アトピー咳嗽(がいそう)
アトピー咳嗽は、慢性的に咳だけが続く気管の病気です。
あれ?咳喘息とどこが違うの?と思われた方もおられると思います。実は1文字だけ違っています。よく見てみてください。咳喘息は「気管支の病気」であり、アトピー咳嗽は「気管の病気」なのです。(わかりやすく言うと、)
原因も咳の症状も全く咳喘息と同じなのです。ですから、この2つの病気を初診時で鑑別することは、ほとんど不可能といえるでしょう。唯一、アトピー咳嗽と診断できるのは、初診時に処方させていただいた気管支拡張薬の効果がなかった場合です。

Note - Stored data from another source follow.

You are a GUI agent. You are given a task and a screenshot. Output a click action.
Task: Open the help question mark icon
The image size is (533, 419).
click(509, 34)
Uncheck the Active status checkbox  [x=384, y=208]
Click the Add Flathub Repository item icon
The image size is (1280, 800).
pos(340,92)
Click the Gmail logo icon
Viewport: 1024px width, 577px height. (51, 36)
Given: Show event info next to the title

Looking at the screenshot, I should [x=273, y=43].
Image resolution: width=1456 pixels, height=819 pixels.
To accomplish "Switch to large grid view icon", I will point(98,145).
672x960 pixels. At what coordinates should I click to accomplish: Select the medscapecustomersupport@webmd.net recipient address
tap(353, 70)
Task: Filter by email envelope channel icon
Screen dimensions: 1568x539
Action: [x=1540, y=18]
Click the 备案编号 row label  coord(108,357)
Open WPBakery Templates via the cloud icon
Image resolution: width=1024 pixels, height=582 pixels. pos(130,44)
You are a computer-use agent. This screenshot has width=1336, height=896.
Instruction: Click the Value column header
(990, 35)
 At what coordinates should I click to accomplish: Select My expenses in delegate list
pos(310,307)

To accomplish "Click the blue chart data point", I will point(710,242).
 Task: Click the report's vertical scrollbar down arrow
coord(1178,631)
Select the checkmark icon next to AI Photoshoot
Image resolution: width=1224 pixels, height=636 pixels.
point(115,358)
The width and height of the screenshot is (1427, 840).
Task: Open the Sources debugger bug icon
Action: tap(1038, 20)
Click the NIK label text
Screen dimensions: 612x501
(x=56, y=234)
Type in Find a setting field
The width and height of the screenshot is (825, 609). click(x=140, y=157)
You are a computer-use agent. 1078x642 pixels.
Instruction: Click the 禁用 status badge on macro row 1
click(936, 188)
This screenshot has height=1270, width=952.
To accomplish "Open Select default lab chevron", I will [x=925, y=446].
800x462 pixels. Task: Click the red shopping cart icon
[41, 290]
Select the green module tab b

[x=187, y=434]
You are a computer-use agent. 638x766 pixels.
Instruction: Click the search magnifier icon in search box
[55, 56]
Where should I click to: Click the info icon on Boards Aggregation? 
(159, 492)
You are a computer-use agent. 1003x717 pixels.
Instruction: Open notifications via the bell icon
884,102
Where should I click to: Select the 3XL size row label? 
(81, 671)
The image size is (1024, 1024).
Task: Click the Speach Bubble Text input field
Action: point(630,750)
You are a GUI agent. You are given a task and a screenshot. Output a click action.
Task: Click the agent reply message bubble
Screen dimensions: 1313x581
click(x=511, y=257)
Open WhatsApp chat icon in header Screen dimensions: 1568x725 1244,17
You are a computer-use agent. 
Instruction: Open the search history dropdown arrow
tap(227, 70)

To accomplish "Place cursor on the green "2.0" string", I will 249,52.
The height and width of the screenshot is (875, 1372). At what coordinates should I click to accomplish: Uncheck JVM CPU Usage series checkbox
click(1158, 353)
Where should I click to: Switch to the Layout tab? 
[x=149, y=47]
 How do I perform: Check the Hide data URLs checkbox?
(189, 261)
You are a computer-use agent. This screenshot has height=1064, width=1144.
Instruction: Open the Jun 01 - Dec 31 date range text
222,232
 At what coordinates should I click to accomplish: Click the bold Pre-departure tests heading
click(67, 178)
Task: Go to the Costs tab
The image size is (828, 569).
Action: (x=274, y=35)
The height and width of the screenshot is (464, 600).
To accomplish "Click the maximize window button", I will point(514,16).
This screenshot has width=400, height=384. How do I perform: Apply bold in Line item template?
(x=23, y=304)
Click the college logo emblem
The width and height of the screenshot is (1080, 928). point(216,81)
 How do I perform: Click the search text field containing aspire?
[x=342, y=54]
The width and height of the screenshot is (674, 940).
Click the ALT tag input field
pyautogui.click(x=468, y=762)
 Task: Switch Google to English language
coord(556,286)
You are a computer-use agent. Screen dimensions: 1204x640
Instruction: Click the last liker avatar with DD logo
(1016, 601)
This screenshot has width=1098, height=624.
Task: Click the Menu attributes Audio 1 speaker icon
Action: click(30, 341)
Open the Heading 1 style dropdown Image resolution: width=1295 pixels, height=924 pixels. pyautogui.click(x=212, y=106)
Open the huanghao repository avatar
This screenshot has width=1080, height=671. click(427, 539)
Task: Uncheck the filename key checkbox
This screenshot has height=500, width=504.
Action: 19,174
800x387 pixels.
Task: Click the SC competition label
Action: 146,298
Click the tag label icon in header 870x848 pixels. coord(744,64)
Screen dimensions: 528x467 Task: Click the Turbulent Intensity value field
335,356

そして、抗ヒスタミン薬(H1受容体拮抗薬)または/および吸入ステロイド薬に効果があった場合です。
ということは、治療してみないと診断できないってこと?と思われるでしょう。悲しいかな、その通りなのです。こういう場合を、「治療的診断」といいます。(決して言い訳ではありません)
アトピー咳嗽の診断基準を記載しておきますが、診断基準自体がそういう考え方なのです。
- 喘鳴や呼吸困難を伴わない乾性咳嗽が8週間以上続く(咳喘息と全く同じ)
- 気管支拡張薬が無効である(治療してみないと分からない)
- アトピー素因を示唆する所見(注①)を1つ以上認める(咳喘息でもアトピー素因は多く認めます)
- 抗ヒスタミン薬(H1受容体拮抗薬)または/および吸入ステロイド薬にて咳嗽発作が消失する (治療してみないと分からない)
※注 アトピー素因を示唆する所見
- 喘息以外のアレルギー疾患の既往または合併
- 末梢血好酸球増加
- 非特異IgE値の上昇
- 特異的IgE陽性
ですから、当クリニックでは最初の投薬は1週間程度と決めています。そして、薬の効果を必ず確認していますので、ご安心ください。また、咳喘息と違って、アトピー咳嗽が気管支喘息に移行することはありませんが、しばしば再発を繰り返します。